Critically acclaimed Project 86 has produced their stylistically broadest work for their eighth studio release, Wait for the Siren. The new album is scheduled for release August 21, 2012.
The relatively recent departure of the uber-talented Steve Dail and Randy Torres left vocalist Andrew Schwab on his own. Their roles have been aptly, while perhaps not as capably filled, by newcomers, Scott Davis – drums, Dustin Lowry – guitar and Mikee “Norman” Williams handling bass.
Promotional material for Wait for the Siren stated that this “finds the band returning to their roots”. This doesn’t seem to be referring to their musical roots, but perhaps their ancestral background. This album sounds like no previous P86 album.
A large number of new influences and sounds are brought out on Wait for the Siren.
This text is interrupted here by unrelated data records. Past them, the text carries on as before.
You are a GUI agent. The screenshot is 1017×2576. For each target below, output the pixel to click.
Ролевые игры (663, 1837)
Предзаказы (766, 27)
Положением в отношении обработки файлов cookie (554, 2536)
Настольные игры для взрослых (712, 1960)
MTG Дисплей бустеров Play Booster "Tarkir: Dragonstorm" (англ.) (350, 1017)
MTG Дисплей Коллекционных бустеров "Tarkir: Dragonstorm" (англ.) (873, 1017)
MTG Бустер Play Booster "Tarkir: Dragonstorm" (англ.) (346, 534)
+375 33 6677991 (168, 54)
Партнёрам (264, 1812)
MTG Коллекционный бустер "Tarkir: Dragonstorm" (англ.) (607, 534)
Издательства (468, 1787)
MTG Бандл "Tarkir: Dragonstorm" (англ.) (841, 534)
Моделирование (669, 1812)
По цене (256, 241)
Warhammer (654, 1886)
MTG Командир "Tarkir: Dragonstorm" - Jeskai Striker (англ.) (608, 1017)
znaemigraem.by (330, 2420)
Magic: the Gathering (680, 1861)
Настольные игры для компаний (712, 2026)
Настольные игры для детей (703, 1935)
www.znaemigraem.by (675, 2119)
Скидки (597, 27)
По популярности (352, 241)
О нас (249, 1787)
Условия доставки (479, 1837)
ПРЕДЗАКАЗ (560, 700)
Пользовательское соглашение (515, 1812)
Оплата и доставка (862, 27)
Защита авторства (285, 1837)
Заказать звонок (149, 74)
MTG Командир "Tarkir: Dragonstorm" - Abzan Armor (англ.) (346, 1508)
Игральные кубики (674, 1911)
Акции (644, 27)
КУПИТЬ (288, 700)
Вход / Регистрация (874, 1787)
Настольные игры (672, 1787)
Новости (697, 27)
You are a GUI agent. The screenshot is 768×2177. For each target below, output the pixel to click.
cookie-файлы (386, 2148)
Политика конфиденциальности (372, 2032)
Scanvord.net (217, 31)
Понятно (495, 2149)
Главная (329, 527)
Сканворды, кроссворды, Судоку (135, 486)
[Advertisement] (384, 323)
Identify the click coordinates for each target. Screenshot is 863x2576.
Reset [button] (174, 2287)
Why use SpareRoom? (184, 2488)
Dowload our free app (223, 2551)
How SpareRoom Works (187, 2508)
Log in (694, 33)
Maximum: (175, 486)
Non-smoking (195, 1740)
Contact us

Uilleann pipes and mandolin have been added to the P86 mix providing a Celtic twist to a number of tracks. This is most noticeable on “Fall, Goliath, Fall”, “Ghosts of Easter Rising” and the instrumental title track “Wait for the Siren”.
Wait for the Siren delivers the broadest range of music ever produced by P86. The softest track ever recorded by the band is the ballad “Blood Moon”. It also offers up one of their hardest tracks ever with “SOTS”.
Wait for the Siren included a plethora of guest talent in the studio. Andrew Welch (Disciple), Blake Martin (A Plea for Purging), Rocky Gray (Evanescence), Cody Driggers (The Wedding), Bruce Fitzhugh (Living Sacrifice) and Brian “Head” Welch (Korn, Love and Death).
When I first heard the 13 track album I had mixed feelings. Initially my thoughts were “this isn’t Project 86”. After numerous listens my exuberance has grown for the new sounds found on Wait for the Siren. After 16 years producing music, P86 is willing to shake both themselves and their fans up with a vibrant, passionate, and reinvented Project 86.